▶ **Exercise materials**
========
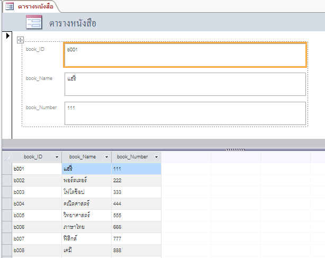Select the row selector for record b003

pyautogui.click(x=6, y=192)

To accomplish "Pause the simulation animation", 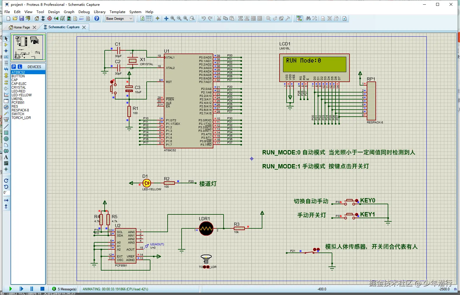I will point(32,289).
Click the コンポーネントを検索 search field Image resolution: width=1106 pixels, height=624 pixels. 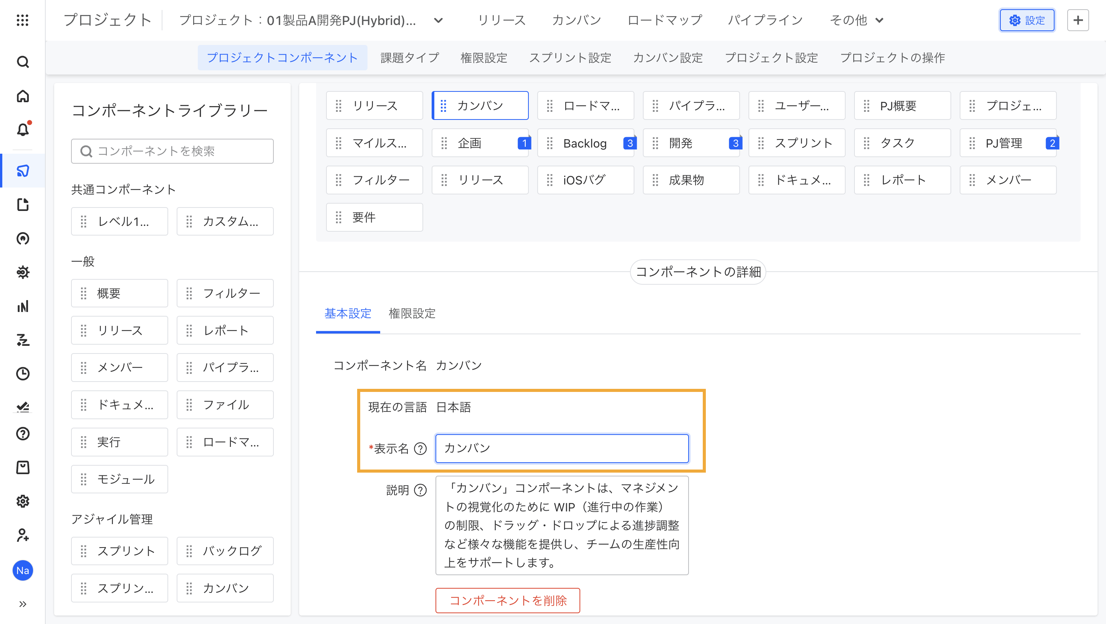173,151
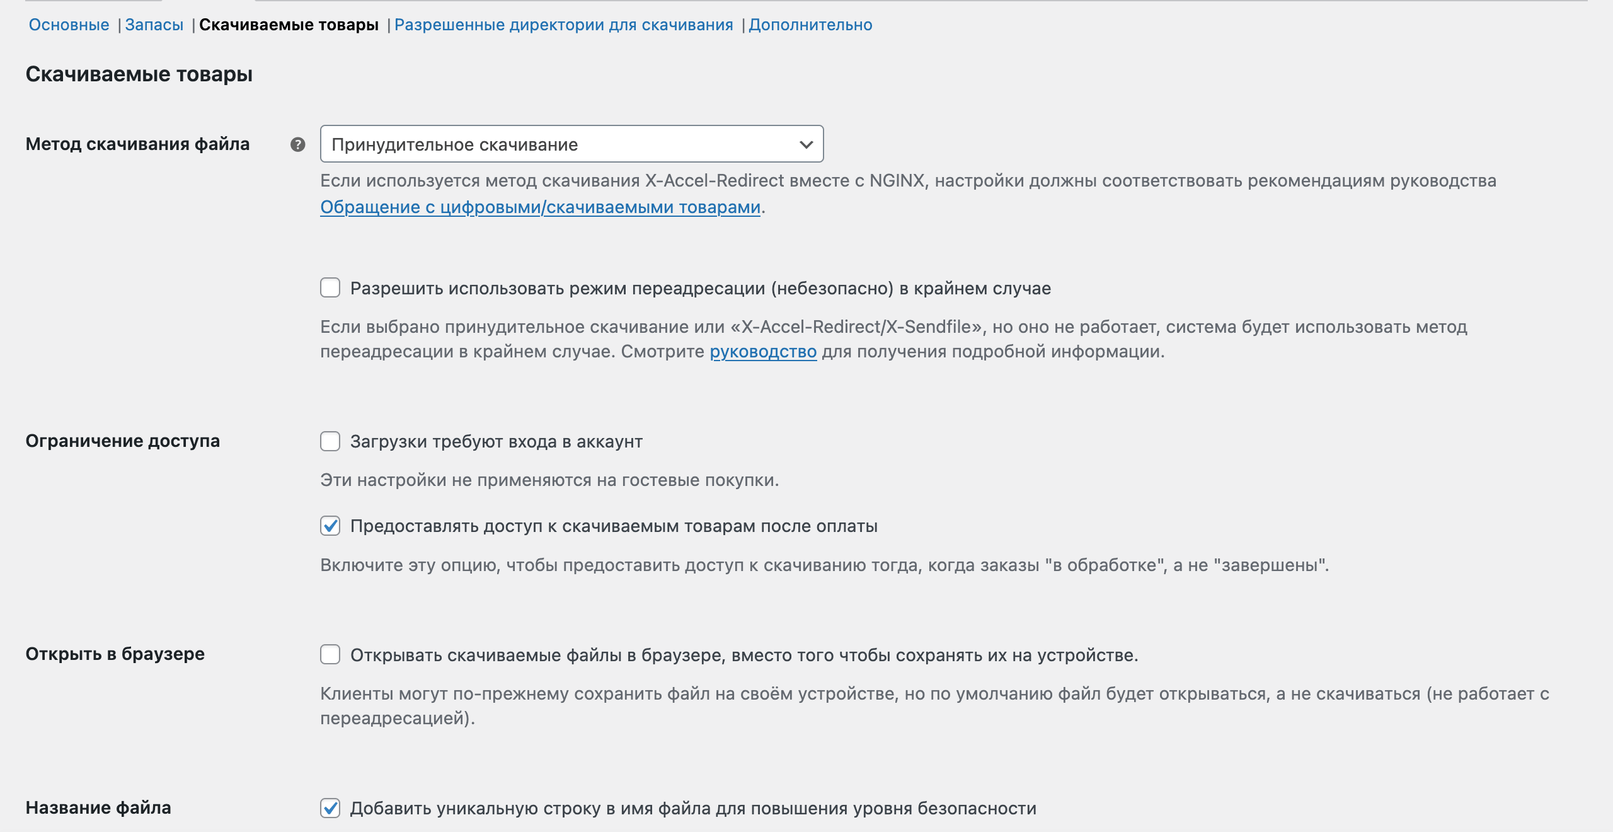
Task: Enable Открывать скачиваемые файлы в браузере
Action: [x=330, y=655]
========
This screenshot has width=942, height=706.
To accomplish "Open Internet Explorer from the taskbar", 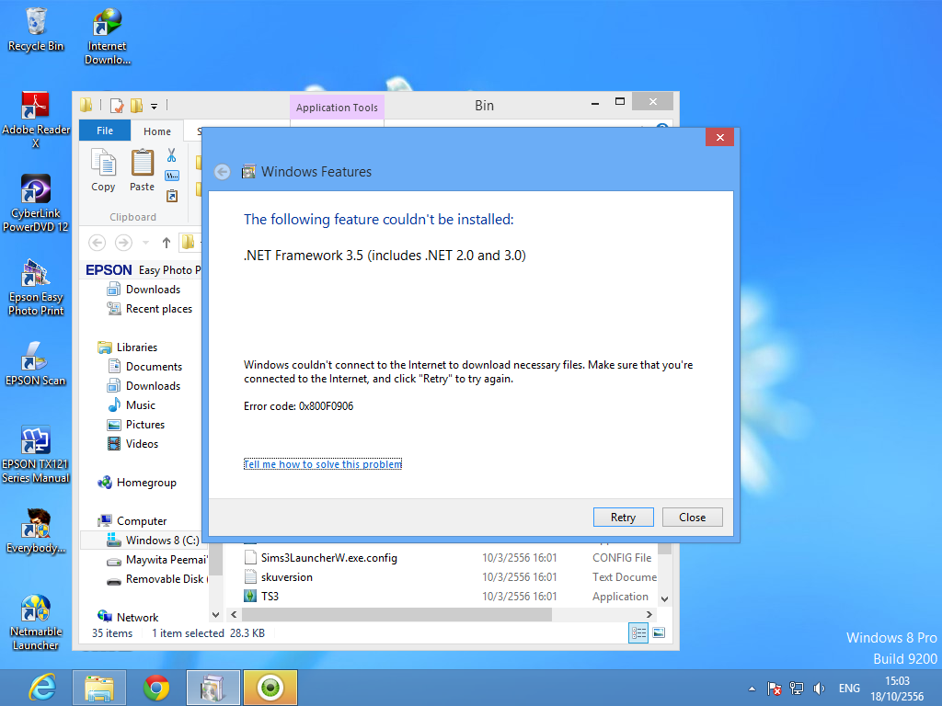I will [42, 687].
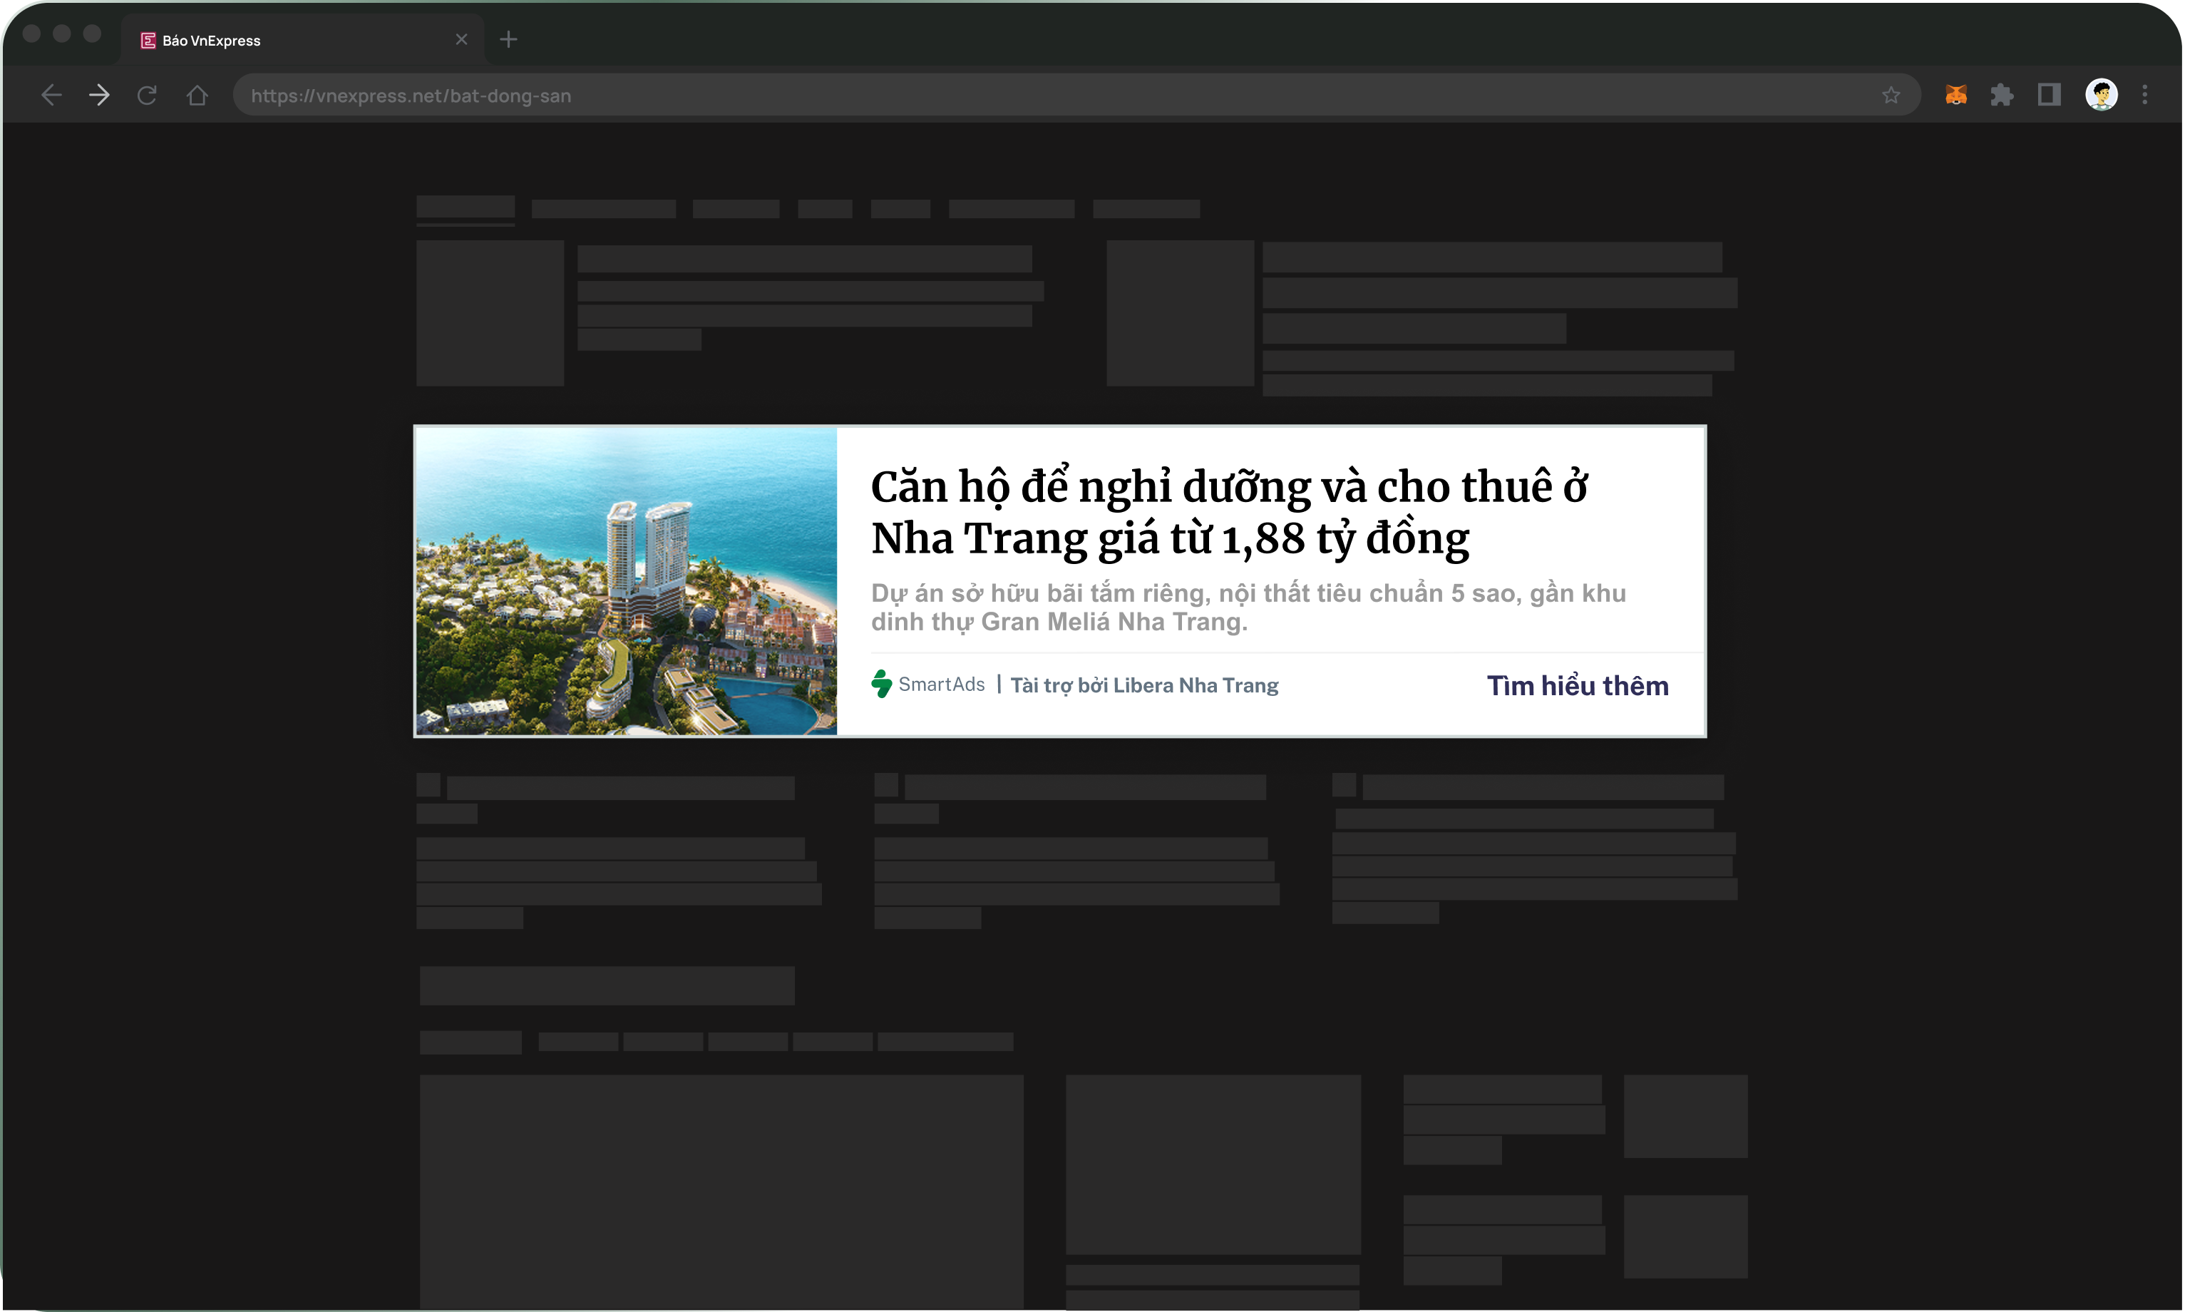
========
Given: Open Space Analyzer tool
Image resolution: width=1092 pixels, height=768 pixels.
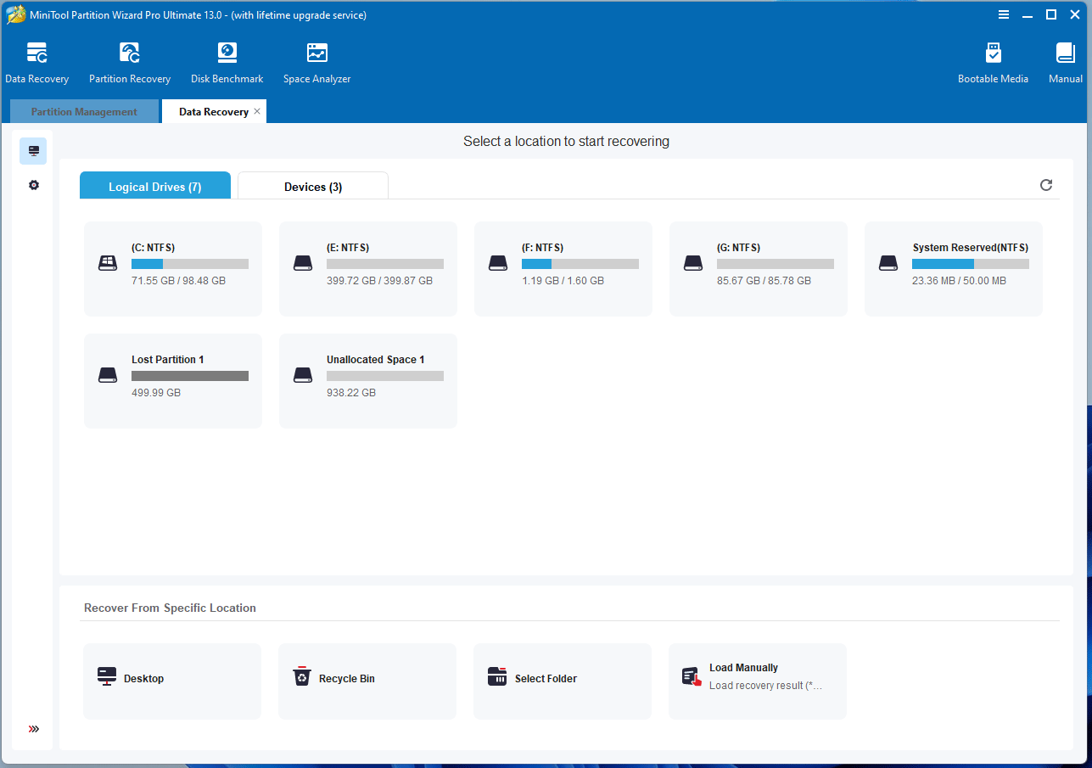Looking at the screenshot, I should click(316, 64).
========
Rewrite the data starting at the line that contains "Given: Open Space Analyzer tool" and stopping after the line that contains "Looking at the", putting "Screen size" in place of "Image resolution" and keeping everything else the same. Leave the pictures out.

▶ **Result for this task**
Given: Open Space Analyzer tool
Screen size: width=1092 pixels, height=768 pixels.
Looking at the screenshot, I should click(316, 64).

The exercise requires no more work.